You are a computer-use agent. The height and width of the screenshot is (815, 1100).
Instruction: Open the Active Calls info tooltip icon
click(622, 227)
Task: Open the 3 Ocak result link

---

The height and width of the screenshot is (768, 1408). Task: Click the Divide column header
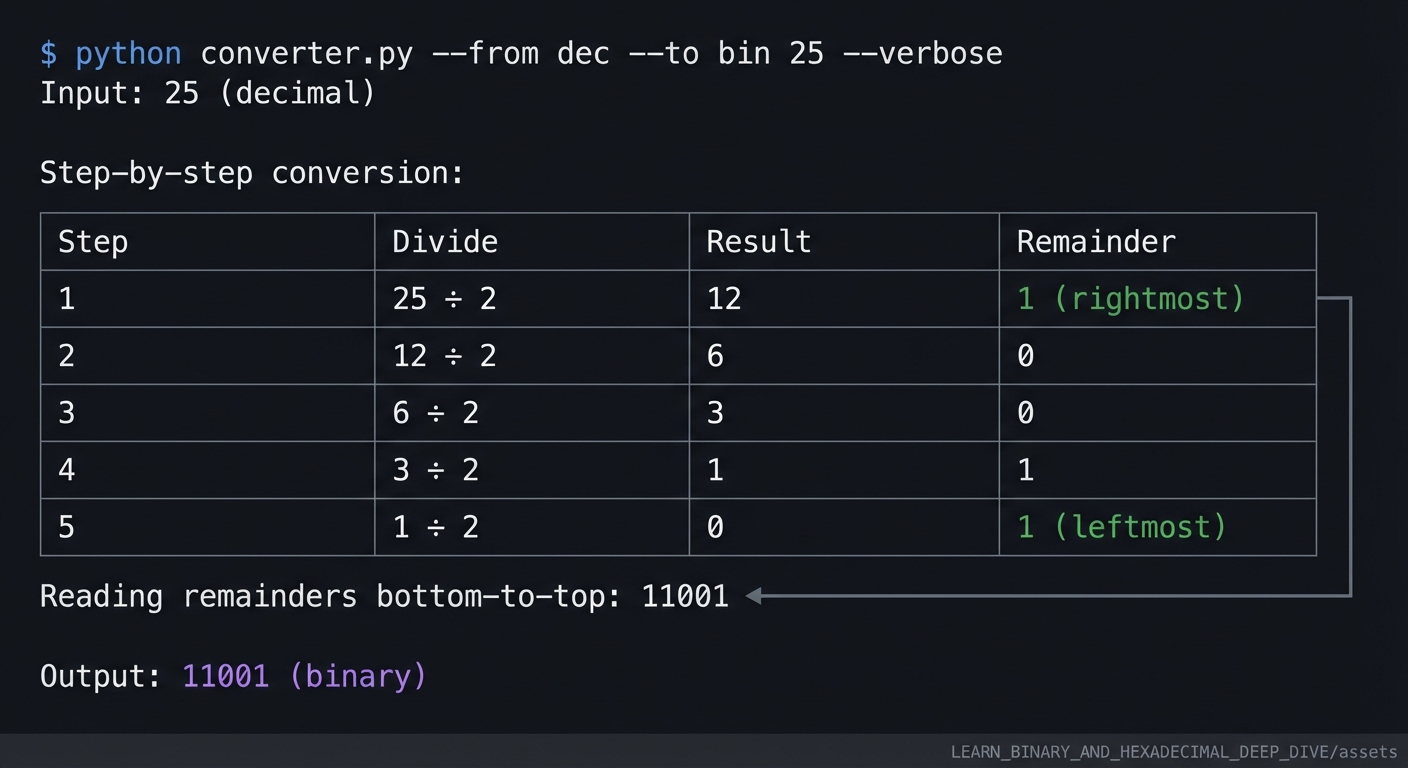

---

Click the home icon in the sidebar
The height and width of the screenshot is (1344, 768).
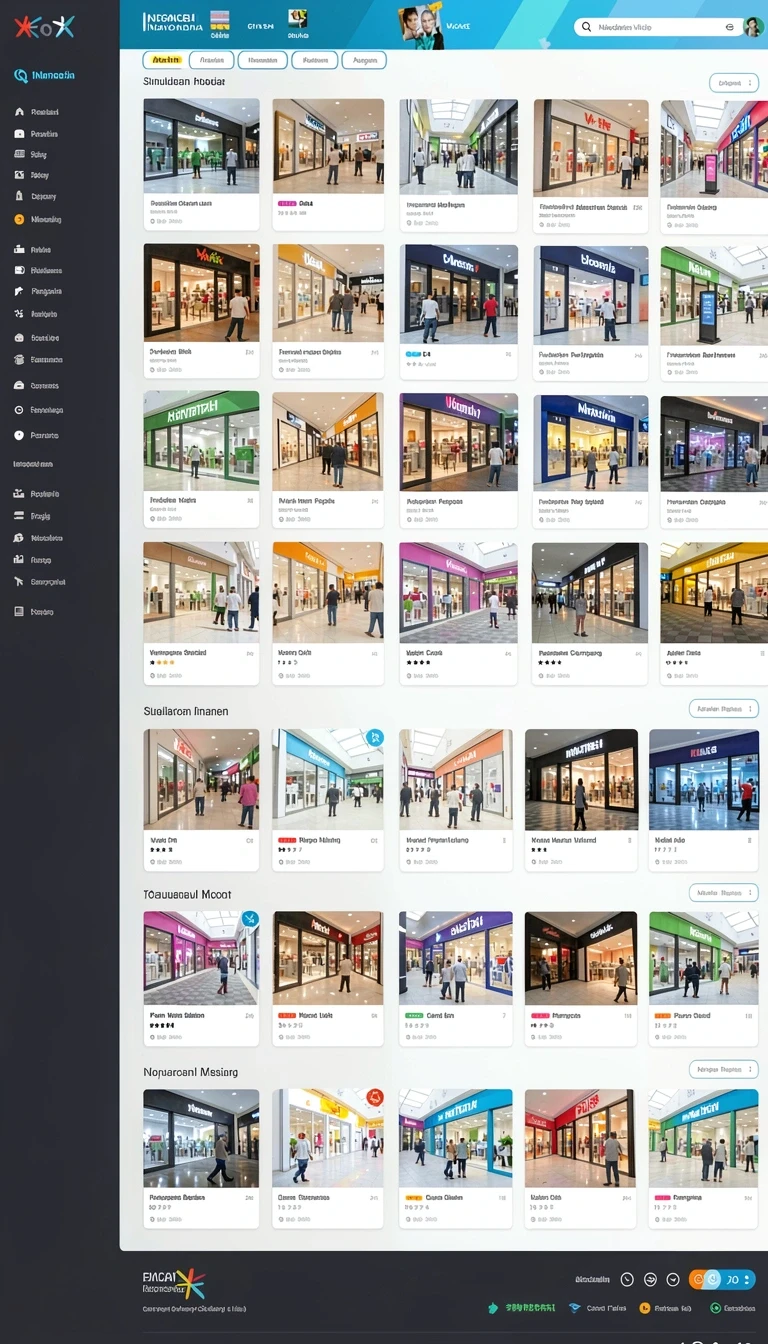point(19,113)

*What to produce:*
Only the lines above from the one with "You are a computer-use" through the one with "Task: Open the 3 Ocak result link" should be duplicated, character for character.

*Solution below:*
You are a computer-use agent. The height and width of the screenshot is (815, 1100).
Instruction: Open the Active Calls info tooltip icon
click(622, 227)
Task: Open the 3 Ocak result link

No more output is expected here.